Information
______________________________

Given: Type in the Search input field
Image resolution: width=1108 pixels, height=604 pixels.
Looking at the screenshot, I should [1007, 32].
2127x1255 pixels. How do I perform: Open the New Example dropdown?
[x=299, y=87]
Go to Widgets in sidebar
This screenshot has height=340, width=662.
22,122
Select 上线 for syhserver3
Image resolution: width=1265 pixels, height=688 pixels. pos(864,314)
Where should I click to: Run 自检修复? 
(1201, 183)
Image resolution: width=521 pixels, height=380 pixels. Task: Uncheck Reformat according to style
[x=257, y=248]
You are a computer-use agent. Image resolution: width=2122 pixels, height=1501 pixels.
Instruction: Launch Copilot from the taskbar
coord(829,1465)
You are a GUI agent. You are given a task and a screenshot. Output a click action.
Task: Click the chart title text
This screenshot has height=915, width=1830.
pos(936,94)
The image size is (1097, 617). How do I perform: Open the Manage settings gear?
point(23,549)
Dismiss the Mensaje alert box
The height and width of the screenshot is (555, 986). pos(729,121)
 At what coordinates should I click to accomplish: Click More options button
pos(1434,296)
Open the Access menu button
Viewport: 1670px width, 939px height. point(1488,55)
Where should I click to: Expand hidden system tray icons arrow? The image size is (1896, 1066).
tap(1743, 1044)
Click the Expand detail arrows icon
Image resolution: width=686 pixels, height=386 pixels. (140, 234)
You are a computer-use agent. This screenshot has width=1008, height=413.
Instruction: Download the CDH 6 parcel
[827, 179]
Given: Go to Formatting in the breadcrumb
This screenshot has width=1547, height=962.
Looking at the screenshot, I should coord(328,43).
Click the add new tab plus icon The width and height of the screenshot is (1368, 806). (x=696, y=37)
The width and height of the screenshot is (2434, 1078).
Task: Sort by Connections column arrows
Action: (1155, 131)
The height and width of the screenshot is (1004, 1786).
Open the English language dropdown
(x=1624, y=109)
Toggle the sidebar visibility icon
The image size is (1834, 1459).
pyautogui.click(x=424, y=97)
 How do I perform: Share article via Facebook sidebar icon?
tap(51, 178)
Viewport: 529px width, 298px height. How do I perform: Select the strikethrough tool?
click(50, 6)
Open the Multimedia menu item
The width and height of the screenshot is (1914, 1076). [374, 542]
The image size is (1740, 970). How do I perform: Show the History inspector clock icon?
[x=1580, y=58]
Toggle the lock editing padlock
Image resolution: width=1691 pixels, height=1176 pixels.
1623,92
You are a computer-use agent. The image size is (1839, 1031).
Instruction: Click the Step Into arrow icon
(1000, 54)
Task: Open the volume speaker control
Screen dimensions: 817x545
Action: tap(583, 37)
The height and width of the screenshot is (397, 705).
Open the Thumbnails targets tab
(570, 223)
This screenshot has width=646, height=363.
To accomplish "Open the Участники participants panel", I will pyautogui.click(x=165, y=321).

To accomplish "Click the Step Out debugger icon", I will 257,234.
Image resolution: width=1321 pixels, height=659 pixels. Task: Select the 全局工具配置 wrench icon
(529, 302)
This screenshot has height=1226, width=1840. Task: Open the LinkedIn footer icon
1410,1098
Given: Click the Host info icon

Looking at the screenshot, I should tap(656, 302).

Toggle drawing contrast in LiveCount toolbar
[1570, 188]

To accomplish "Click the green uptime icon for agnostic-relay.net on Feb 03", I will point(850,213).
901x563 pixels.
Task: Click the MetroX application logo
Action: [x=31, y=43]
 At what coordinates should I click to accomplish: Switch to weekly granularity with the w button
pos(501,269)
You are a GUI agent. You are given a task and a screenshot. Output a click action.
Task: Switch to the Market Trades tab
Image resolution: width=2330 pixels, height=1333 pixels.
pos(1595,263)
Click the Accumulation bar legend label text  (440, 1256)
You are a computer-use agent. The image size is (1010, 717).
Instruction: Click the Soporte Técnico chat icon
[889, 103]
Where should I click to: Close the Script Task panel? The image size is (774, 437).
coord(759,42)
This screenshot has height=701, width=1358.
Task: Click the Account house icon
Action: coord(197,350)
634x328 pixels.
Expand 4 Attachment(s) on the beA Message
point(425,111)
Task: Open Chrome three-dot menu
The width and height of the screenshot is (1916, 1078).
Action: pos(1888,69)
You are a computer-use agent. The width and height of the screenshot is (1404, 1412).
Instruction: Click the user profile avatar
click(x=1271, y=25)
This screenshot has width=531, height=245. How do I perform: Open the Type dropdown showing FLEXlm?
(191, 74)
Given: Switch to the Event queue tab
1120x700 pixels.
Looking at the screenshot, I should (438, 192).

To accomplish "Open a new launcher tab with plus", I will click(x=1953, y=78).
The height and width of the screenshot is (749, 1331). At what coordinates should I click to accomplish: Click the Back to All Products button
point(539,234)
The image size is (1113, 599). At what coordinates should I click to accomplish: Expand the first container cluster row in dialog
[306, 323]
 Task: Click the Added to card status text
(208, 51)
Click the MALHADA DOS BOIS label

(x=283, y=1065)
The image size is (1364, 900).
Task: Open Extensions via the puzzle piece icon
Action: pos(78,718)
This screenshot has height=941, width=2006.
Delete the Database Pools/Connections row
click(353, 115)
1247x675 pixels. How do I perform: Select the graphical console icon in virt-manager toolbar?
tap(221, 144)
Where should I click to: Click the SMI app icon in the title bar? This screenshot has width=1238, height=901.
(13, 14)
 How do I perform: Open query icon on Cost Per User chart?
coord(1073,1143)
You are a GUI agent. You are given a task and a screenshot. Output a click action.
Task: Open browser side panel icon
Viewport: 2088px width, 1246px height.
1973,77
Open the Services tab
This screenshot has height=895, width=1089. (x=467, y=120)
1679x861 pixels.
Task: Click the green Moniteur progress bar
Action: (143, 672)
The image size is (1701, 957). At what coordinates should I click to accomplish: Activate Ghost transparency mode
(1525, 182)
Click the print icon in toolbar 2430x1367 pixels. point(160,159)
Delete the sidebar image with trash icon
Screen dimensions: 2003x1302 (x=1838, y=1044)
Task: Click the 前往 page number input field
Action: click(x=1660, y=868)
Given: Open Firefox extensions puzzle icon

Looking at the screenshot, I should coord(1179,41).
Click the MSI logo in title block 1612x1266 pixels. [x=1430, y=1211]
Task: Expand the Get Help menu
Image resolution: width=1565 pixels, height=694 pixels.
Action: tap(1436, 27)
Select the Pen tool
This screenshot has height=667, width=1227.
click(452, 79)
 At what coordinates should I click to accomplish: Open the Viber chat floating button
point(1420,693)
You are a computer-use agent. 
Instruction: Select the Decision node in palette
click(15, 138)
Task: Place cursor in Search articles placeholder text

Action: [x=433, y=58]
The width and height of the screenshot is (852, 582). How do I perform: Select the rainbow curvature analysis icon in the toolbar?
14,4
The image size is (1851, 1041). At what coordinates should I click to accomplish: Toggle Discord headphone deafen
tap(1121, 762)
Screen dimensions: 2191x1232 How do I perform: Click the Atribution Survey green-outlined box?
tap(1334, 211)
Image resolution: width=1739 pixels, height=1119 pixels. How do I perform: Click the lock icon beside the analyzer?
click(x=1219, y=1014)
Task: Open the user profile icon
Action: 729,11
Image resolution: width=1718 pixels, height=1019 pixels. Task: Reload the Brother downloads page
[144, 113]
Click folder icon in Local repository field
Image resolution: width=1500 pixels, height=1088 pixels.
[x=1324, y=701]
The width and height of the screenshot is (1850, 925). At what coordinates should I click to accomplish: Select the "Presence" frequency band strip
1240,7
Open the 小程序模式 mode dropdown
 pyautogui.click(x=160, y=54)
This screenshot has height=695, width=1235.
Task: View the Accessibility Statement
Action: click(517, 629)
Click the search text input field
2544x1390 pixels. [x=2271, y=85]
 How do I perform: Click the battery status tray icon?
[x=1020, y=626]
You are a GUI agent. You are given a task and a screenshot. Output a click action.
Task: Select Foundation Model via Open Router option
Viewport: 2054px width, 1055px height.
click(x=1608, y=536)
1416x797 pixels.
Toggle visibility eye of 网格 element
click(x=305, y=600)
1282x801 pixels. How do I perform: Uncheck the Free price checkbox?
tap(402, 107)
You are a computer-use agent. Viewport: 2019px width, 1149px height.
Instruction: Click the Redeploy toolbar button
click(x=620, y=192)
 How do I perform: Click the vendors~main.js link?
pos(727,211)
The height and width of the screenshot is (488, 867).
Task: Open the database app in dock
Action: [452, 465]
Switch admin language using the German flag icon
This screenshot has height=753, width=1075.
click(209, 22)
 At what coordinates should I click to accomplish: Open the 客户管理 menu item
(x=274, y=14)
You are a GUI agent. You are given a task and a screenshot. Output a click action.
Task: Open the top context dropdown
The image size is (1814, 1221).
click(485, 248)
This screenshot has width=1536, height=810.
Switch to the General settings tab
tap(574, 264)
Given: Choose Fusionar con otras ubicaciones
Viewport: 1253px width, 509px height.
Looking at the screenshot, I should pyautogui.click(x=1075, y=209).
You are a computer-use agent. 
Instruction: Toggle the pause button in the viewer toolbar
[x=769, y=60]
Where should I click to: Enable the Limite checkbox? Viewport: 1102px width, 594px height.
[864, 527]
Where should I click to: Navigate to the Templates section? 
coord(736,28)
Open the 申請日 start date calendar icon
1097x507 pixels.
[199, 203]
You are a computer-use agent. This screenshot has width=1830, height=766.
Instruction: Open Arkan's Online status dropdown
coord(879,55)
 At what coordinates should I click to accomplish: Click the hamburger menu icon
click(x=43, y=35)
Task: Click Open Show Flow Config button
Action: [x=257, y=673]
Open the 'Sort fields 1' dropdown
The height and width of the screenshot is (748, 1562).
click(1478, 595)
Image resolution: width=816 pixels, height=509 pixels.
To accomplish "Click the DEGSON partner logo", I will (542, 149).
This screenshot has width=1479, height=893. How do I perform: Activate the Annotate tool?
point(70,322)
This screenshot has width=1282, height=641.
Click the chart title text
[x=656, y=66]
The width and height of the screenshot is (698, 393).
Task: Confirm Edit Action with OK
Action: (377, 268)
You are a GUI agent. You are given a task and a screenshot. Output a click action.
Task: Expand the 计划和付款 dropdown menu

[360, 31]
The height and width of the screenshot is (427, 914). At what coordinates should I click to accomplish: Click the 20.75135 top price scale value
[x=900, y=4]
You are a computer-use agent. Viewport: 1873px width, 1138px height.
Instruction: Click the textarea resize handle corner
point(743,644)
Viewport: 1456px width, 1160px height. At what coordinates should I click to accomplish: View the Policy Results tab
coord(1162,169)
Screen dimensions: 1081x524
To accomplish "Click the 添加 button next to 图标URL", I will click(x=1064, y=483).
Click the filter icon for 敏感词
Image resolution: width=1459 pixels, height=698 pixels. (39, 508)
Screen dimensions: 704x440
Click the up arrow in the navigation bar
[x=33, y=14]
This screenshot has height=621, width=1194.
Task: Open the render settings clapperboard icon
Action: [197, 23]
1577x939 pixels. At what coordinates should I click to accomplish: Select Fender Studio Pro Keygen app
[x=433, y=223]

______________________________

Activity
Lines wanted from the listing above: the line with "This screenshot has width=531, height=245." up to and including the line with "Task: Open browser side panel icon". Please write them out exactly, adding nothing else.

Your solution
This screenshot has width=531, height=245. How do I perform: Open the Type dropdown showing FLEXlm?
(191, 74)
Given: Switch to the Event queue tab
1120x700 pixels.
Looking at the screenshot, I should (438, 192).

To accomplish "Open a new launcher tab with plus", I will click(x=1953, y=78).
The height and width of the screenshot is (749, 1331). At what coordinates should I click to accomplish: Click the Back to All Products button
point(539,234)
The image size is (1113, 599). At what coordinates should I click to accomplish: Expand the first container cluster row in dialog
[306, 323]
 Task: Click the Added to card status text
(208, 51)
Click the MALHADA DOS BOIS label

(x=283, y=1065)
The image size is (1364, 900).
Task: Open Extensions via the puzzle piece icon
Action: pos(78,718)
This screenshot has height=941, width=2006.
Delete the Database Pools/Connections row
click(353, 115)
1247x675 pixels. How do I perform: Select the graphical console icon in virt-manager toolbar?
tap(221, 144)
Where should I click to: Click the SMI app icon in the title bar? This screenshot has width=1238, height=901.
(13, 14)
 How do I perform: Open query icon on Cost Per User chart?
coord(1073,1143)
You are a GUI agent. You are given a task and a screenshot. Output a click action.
Task: Open browser side panel icon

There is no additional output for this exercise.